Basis perjuangan kami bukan ahanya ada di tujuh wilayah adat. Kami punya basis gerakan pemuda, pelajar, mahasiswa di Jawa, Bali, Sulawesi. Kami juga punya basis pemuda, pelajar, mahasiswa di Amerika, Eropa, Australia, dan pasifik. Akan ada hasil. Jadi itu sekarang sudah ada.
Sekarang kami punya pendukung itu Senegal, kemudian Perancis secara diam-diam juga sedang mendorong. Tapi jelas itu salah satu negara anggota PBB itu sudah ada. Dan kami harap dengan adanya perbaikan organisasi politik Papua dalam tahun ini itu kami sudah bisa merapat, menjadi anggota penuh.

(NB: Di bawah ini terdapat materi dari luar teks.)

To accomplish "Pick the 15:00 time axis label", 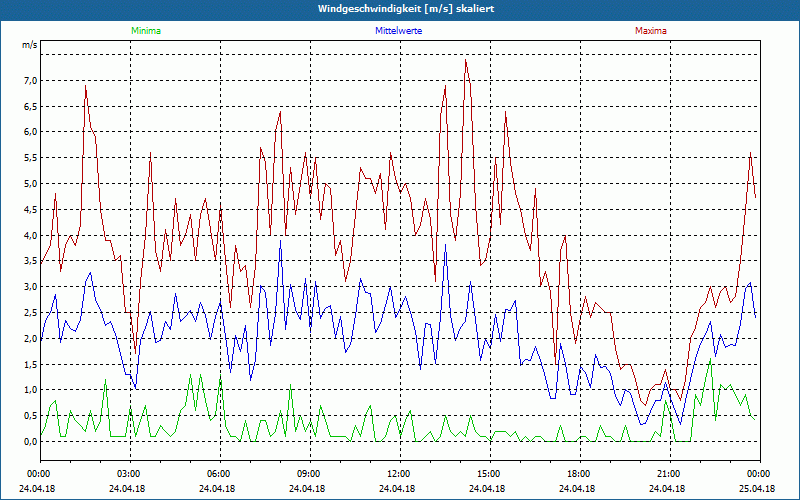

Jadi perjuangan Papua merdeka itu bukan karena perjuangan politik atau diplomatik atau militer kecil. Bagaimana kami harus membangun sebuah proses benar sehingga kami bisa raih. Selama ini kami tidak ada proses benar karena itu baru terjadi pada 2011. Karena secara tata negara, untuk ketatanegaraan, kongres III itu memenuhi syarat karena dia mendeklarasikan pemerintah. Kalau kongres II itu tidak, tahun 1971 itu mereka deklarasi pemerintahan di hutan dan pemberitaannya juga di luar negeri, bagaimana mau melobi Jakarta.